I’ve been fortunate enough to fall in with a group of cycling instructors who teach bike-in-traffic principles by borrowing from the same practices and ideas used when you teach people how to drive a car. Whether you agree or disagree, sitting through a bicycling class can have a profound effect on the way you cycle. There are different curricula for bicycle riding instruction, but all share a few core elements.
There are lots of reasons that bike instruction hasn’t taken off in SoCal. One is that it’s not mandatory. Another is that people think that because they can ride, they can ride safely in traffic. Another is because people ride for freedom, and what’s more antithetical to freedom than being told how to do something? (Hint: Getting killed or maimed.)
A bike group that operates in what is arguably America’s most challenging group ride environment, the Long Beach Freddies, spurred by the recent deaths and catastrophic injuries of cyclists in the South Bay, paid for and took a course offered by Cycling Savvy, a curriculum that teaches cyclists how to drive in traffic. Spearheaded by Scott Stryker, Bill Holford, Scott Raymond, Bill Harris, and Gil Dodson, the Freddies have begun grappling with the considerable issue of safety that is posed on every one of their M-F group rides.
This is because their route always travels for several miles along extremely congested stretches of Pacific Coast Highway where there is no bike lane, where the shoulder/gutter are filled with debris, pavement irregularities, and where for long sections riders are exposed to the door zone of parked cars. “It’s only a matter of time” was the sentiment that led this performance-oriented Lycra crowd to do the unthinkable: Take bike riding lessons from hairy-legged dorks on cargo bikes.
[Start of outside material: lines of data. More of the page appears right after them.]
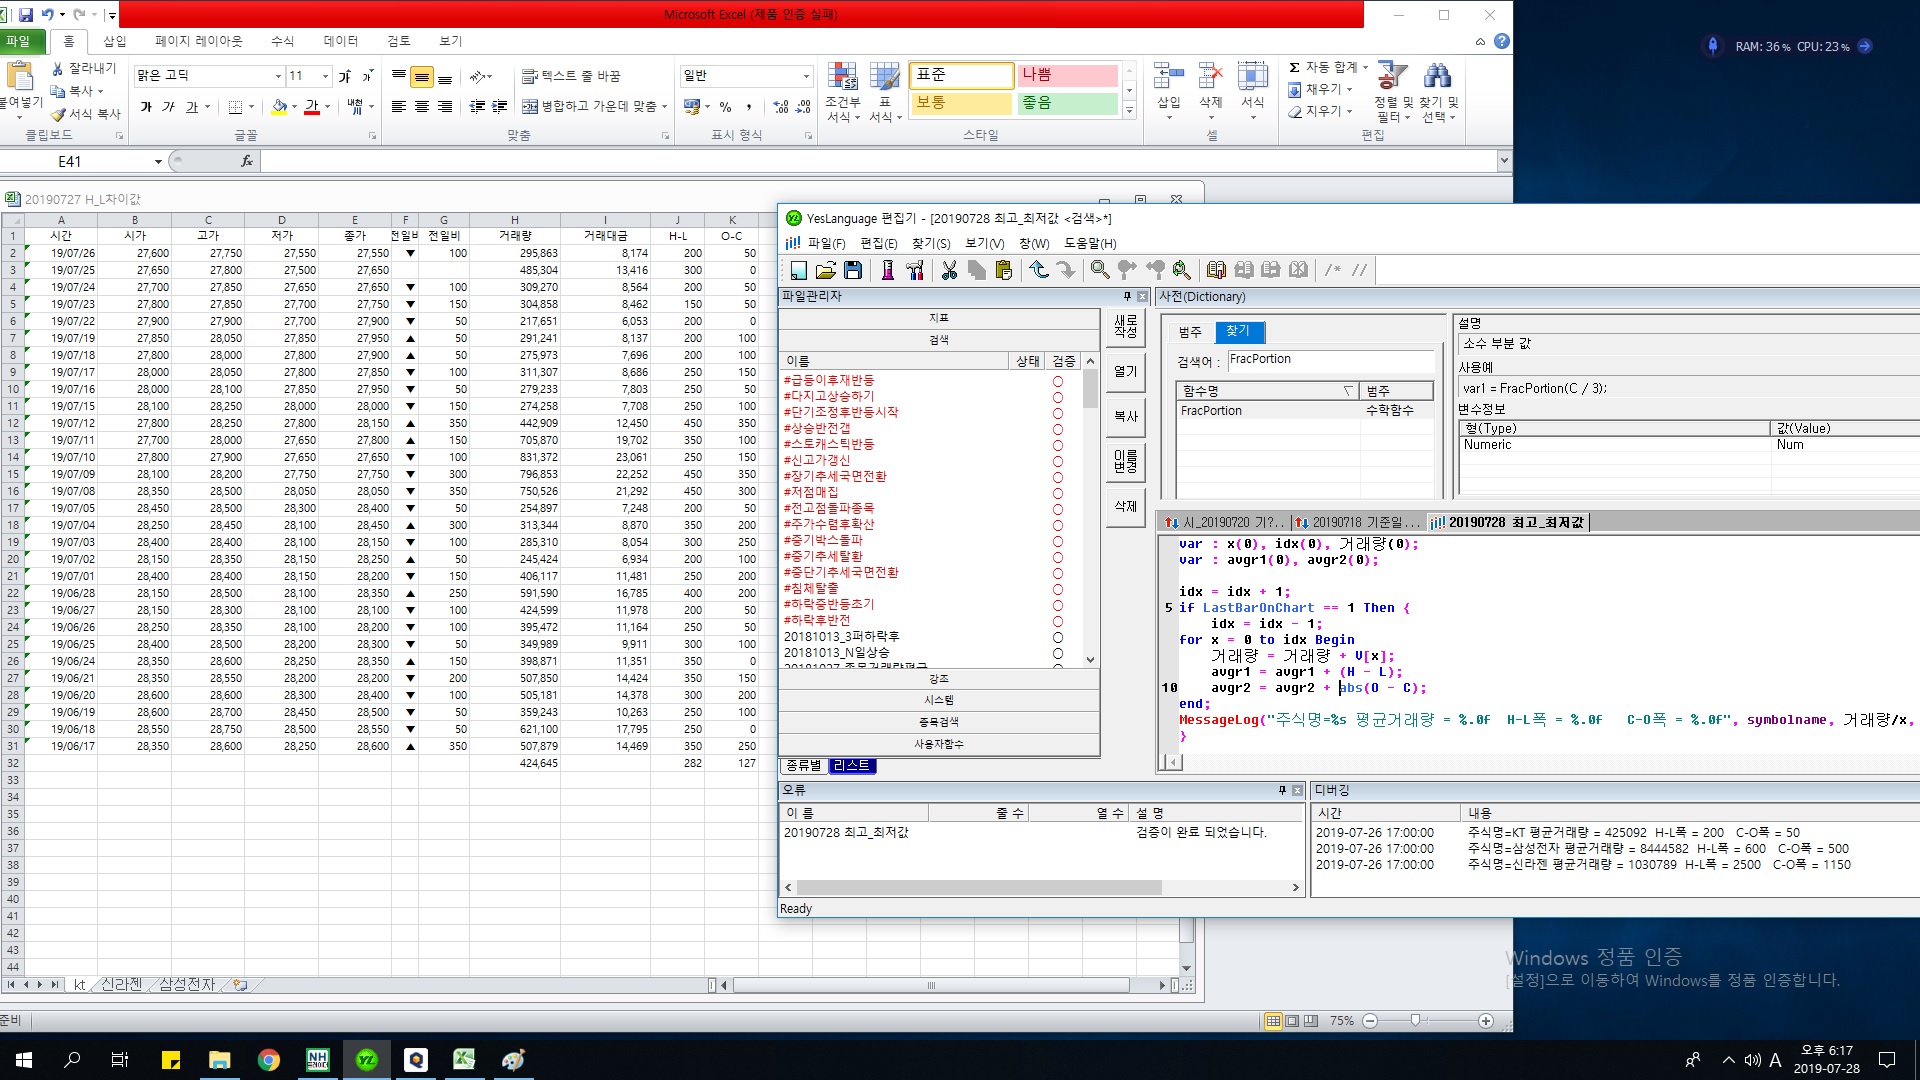The height and width of the screenshot is (1080, 1920).
Task: Switch to the 삼성전자 sheet tab
Action: tap(187, 985)
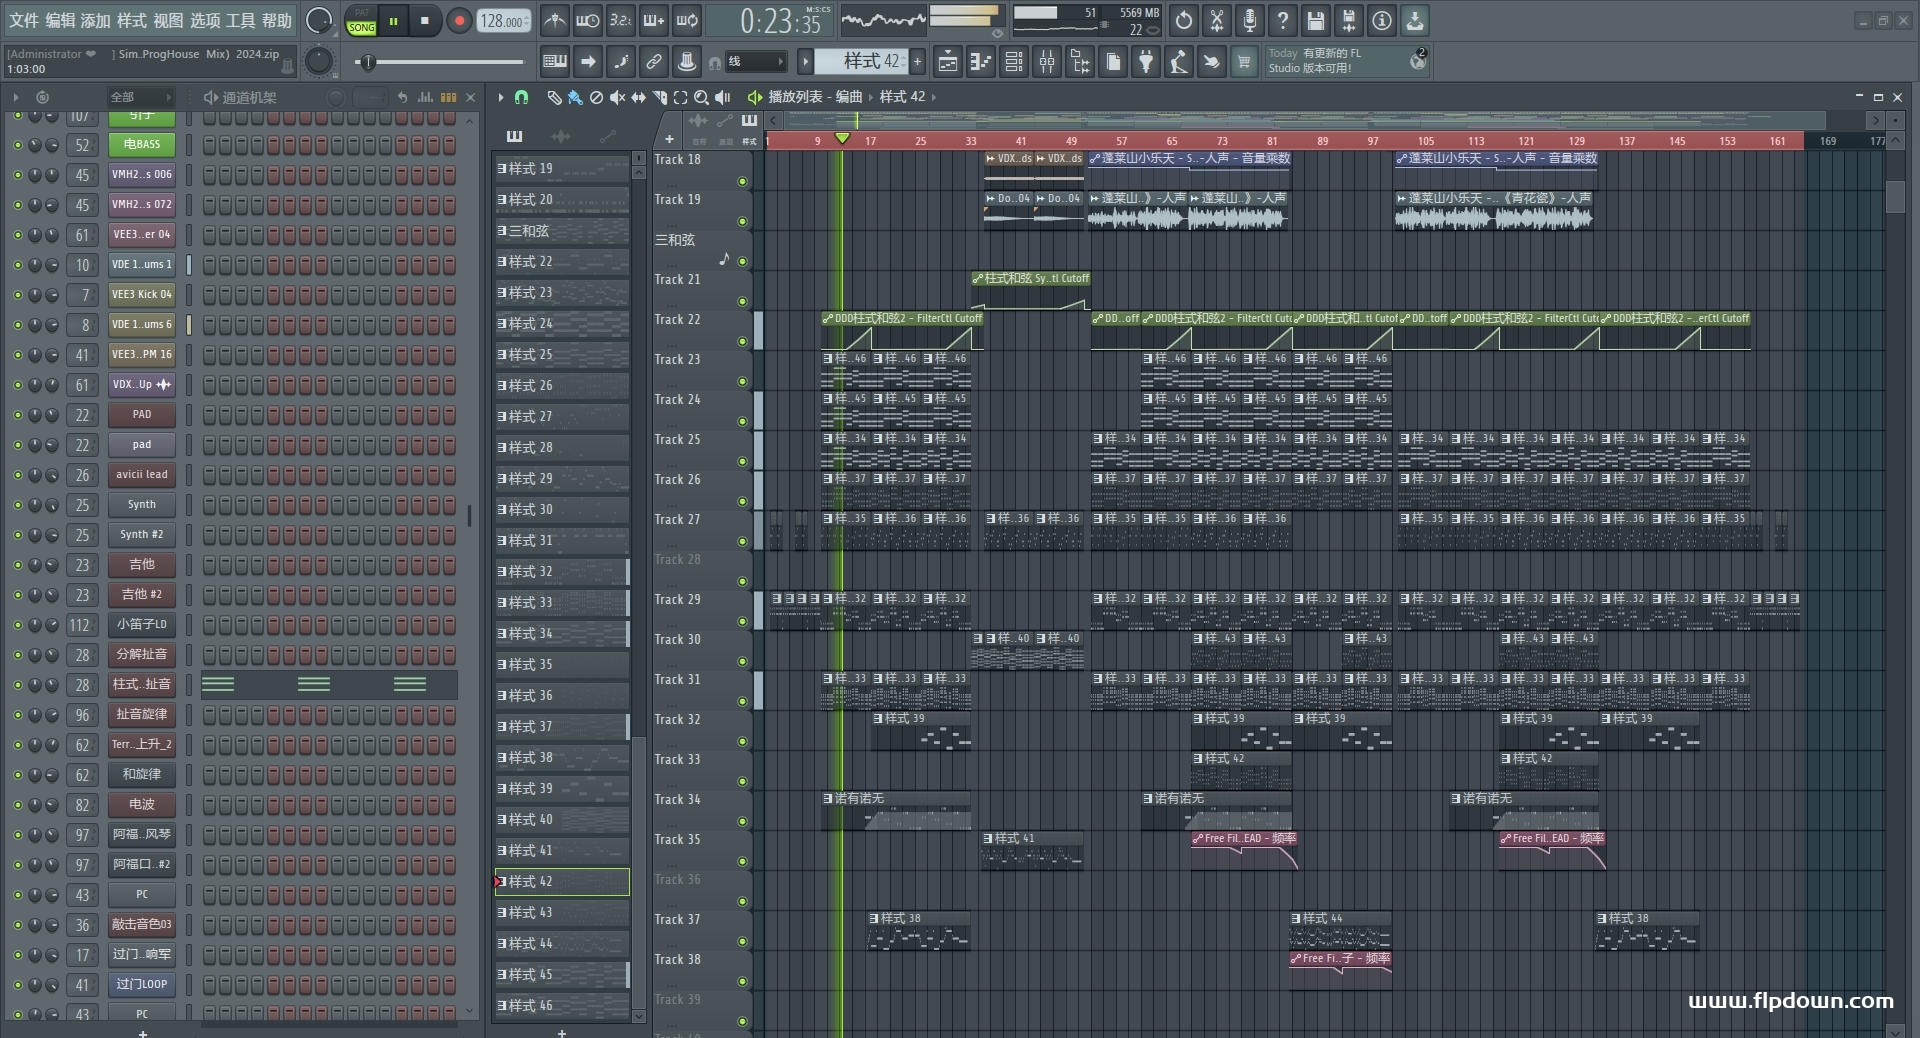The width and height of the screenshot is (1920, 1038).
Task: Click the shopping cart content library icon
Action: click(x=1243, y=62)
Cycling Savvy instructor Gary Cziko gave a tremendous presentation filled with facts, laws, video clips, strategies, and advice for how to conquer the fear of cagers and how to turn the roadway into a safe operating space. None of it involved tossing water bottles at offending cagers or the phrase “Fuck you!” The entire gang of speedsters was awestruck by the opening video clip showing Keri Caffrey, a yellow-shirted commuter on flat pedals, totally owning a fast, congested roadway in Orlando by completely controlling the traffic around her.
We all thought the same thing: “If she can do it, why can’t we?”
It’s no exaggeration to say that the Freddies are on the cutting edge of change. One person can’t change the world, but each person can change her world, and in the words of instructor Pete Van Nuys, “When you see things differently, you change the things you see.”
There are multiple levels of change required if cyclists are going to take their rightful place in the transportation network. Some of those changes are legal, some will require cager education, and in some few cases they will require infrastructure. But the one place that change must also occur is among the cyclists themselves. As Brad House loved to say, “I’m not in traffic, I am traffic.”
Taking the time to take a class, think about it, and apply it to your own regular rides will bootstrap safety discussions from “I think therefore it is,” to “This principle suggests that the best choice is [x].” And once you’re educated it’s a tiny step to asking others to take the time to get educated, too.
Shared principles among cyclists for riding in traffic that don’t include flipping off cars? Well, yes.